Input:
+--
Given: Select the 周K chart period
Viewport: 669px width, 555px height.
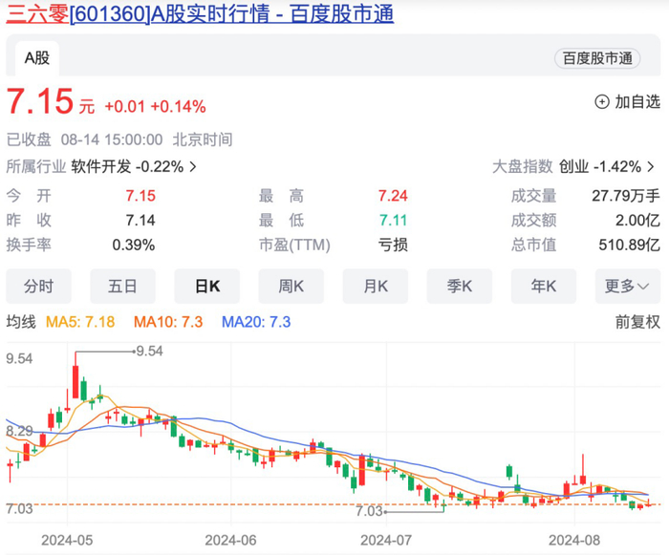Looking at the screenshot, I should click(291, 287).
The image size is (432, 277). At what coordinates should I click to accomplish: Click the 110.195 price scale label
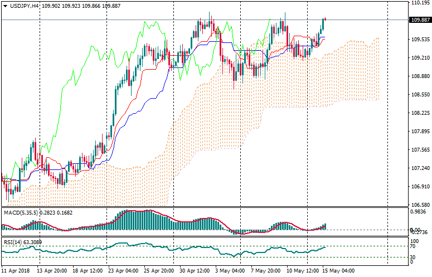[x=419, y=3]
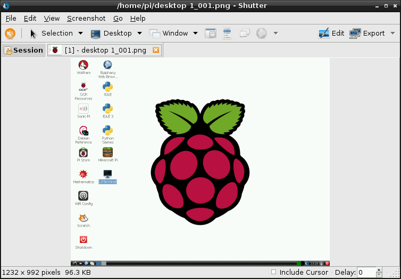Capture the whole Desktop
Image resolution: width=401 pixels, height=279 pixels.
(x=111, y=33)
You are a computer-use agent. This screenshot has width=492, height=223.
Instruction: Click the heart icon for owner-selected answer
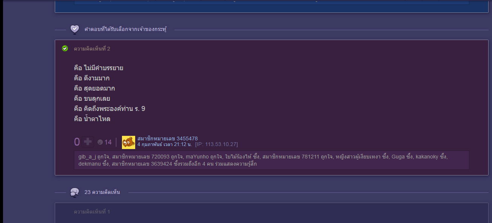point(75,29)
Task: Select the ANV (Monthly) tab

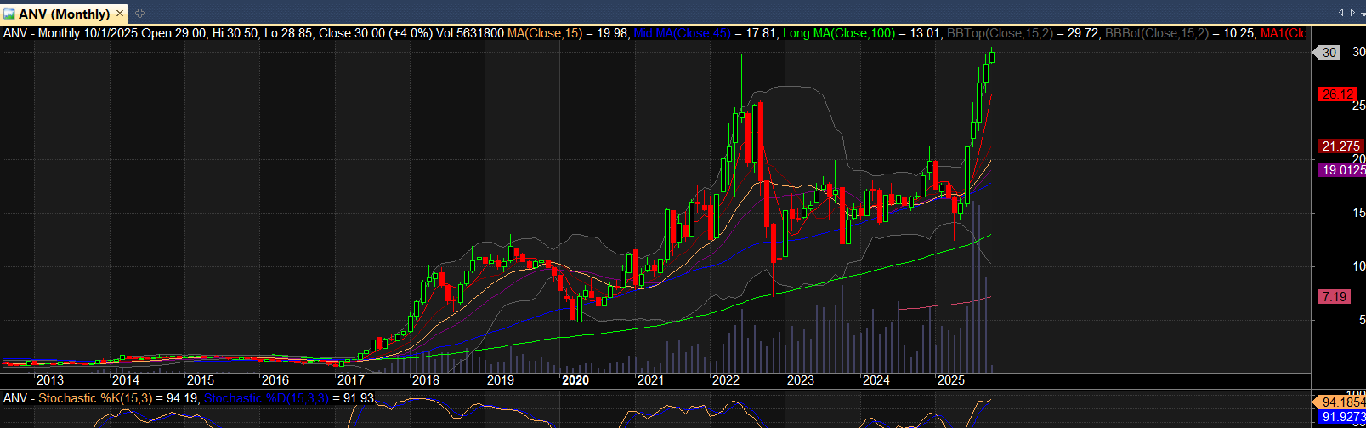Action: tap(65, 14)
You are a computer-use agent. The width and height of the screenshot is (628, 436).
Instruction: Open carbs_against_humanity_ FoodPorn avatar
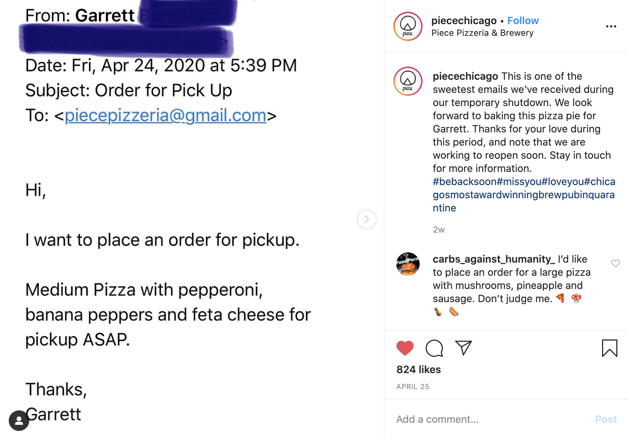[x=408, y=264]
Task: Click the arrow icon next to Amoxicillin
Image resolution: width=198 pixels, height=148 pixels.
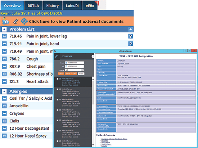Action: pyautogui.click(x=4, y=106)
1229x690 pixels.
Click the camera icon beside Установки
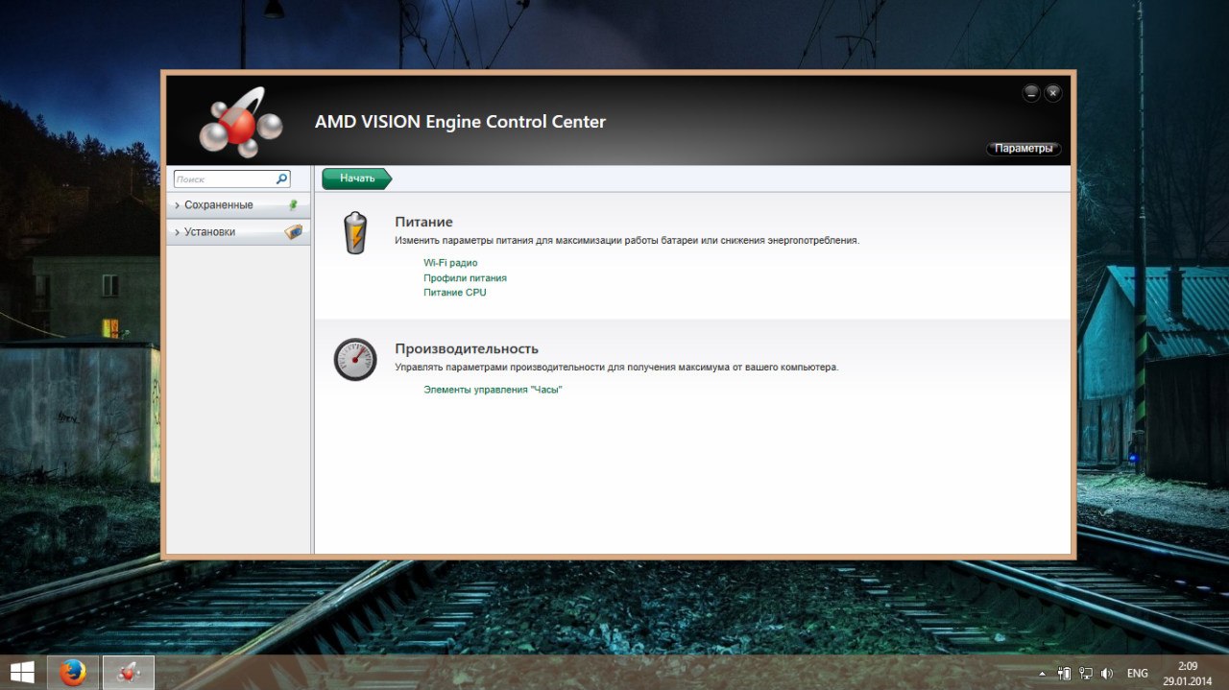tap(294, 231)
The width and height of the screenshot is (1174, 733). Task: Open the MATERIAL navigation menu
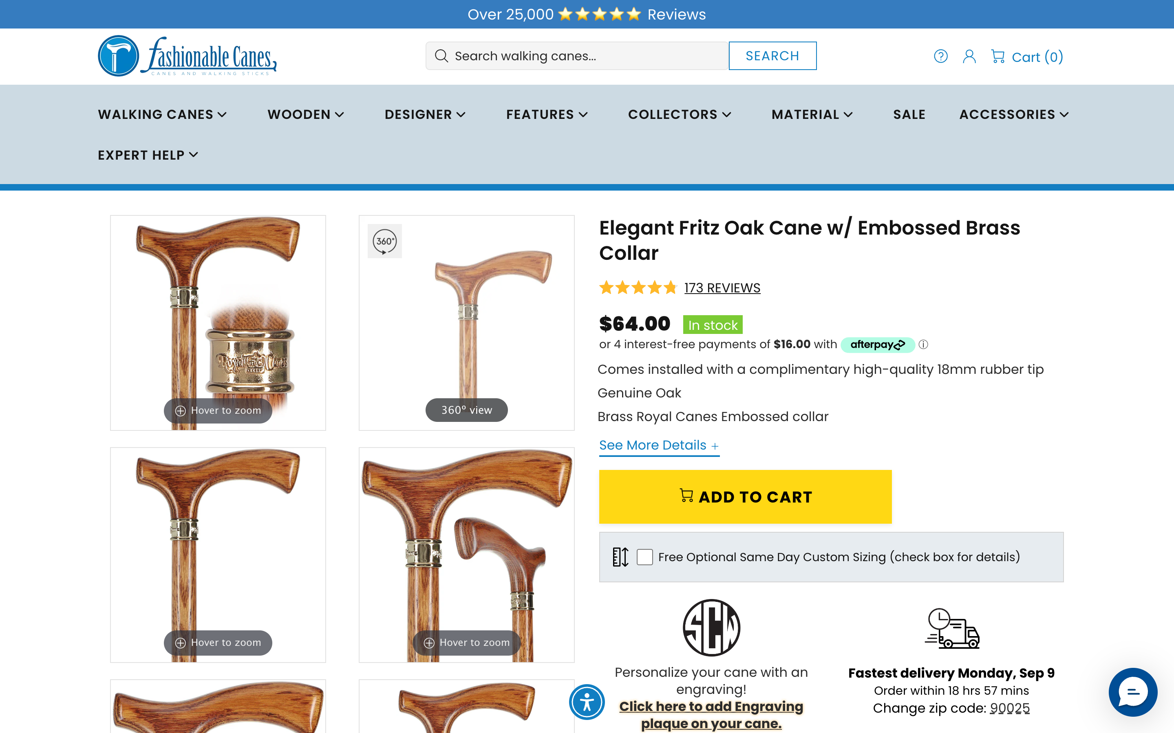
+--
Description of the task:
Give back an exact reproduction of the entries, with all pictures excluded.

Problem solution:
Given: Select the 周K chart period
Viewport: 669px width, 555px height.
Looking at the screenshot, I should click(291, 287).
The image size is (432, 277). At what coordinates should I click to accomplish: Click the 110.195 price scale label
[x=419, y=3]
Capture the whole Desktop
Image resolution: width=401 pixels, height=279 pixels.
(x=111, y=33)
You are a computer-use agent. This screenshot has width=492, height=223.
Instruction: Click the heart icon for owner-selected answer
point(75,29)
Task: Select the ANV (Monthly) tab

Action: tap(65, 14)
You are a computer-use agent. The width and height of the screenshot is (628, 436).
Instruction: Open carbs_against_humanity_ FoodPorn avatar
[x=408, y=264]
Task: Click the arrow icon next to Amoxicillin
Image resolution: width=198 pixels, height=148 pixels.
Action: pyautogui.click(x=4, y=106)
1229x690 pixels.
Click the camera icon beside Установки
tap(294, 231)
The width and height of the screenshot is (1174, 733). Task: Open the MATERIAL navigation menu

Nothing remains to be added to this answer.